Nie mogło być wiele lepiej na stadionie Letzigrund. Polska po piątku ma już siedem medali, w tym dwa złote. Do sukcesów Kszczota, Włodarczyk i Kuciapskiego, wcześniej Krystiana Zalewskiego, doszedł jeszcze wywalczony ostatnim rzutem brązowy medal Joanny Fiodorow, tej, która miała nie jechać na mistrzostwa.
Bieg na 800 m mężczyzn zaczął się tak, jak przewidywali kibice z Francji. Pierre-Ambroise Bossé biegał szybciej od Polaków w tym sezonie, ale skoro wiedział, że na finiszu może z nimi przegrać, chciał od razu ostro poprowadzić i uciec przed ryzykownym sprintem na ostatniej prostej.
To co miało być przewagą, okazało się klęską Francuza. Prowadził do 200 m przed metą, nawet zyskał ze dwa metry przewagi, ale za nim spokojnie sunął Marcin Lewandowski, Kszczot też nie tracił dystansu, dalej był tylko Kuciapski.

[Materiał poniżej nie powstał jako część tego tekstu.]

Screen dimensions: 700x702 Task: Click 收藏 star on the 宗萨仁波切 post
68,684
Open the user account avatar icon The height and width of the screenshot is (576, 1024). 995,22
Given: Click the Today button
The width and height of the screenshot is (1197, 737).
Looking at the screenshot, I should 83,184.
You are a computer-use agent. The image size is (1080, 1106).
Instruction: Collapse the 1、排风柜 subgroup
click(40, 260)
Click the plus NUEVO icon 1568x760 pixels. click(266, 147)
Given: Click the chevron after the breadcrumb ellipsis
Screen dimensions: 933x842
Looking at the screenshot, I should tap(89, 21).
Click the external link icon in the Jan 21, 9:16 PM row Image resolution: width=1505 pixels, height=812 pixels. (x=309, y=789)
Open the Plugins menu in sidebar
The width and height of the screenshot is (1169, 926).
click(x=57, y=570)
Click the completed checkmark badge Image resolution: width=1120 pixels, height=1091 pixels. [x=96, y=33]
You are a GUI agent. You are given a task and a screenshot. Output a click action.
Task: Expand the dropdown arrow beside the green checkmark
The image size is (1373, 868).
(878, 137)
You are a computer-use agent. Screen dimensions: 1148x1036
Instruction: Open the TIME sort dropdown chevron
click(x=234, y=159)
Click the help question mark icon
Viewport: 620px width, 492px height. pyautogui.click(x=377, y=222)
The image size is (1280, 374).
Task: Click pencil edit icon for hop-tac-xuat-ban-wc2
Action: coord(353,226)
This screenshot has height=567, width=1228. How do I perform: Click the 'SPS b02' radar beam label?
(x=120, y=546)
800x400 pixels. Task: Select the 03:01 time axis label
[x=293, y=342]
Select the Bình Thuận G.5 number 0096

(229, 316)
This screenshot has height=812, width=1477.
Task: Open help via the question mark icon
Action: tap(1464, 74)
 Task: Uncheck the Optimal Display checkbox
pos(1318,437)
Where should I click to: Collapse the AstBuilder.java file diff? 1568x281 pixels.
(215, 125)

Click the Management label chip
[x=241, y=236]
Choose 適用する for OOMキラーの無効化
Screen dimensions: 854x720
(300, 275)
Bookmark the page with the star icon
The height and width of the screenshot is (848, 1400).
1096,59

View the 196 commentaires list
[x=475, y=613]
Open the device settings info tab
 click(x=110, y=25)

Kszczot zaatakował jeszcze przed wirażem i to był zryw wart złota. Nie do odparcia. Za jego plecami drobny błąd taktyczny popełnił Lewandowski, dał się zablokować Duńczykowi Bube, zabrakło czasu i przestrzeni, by się wyplątać i zdobyć miejsce na podium. Zajął piąte miejsce. Jednak srebro dla Polski było, bo Artur Kuciapski nagle wyrwał z tyłu, popędził szeroko, po trzecim torze, ale jak popędził!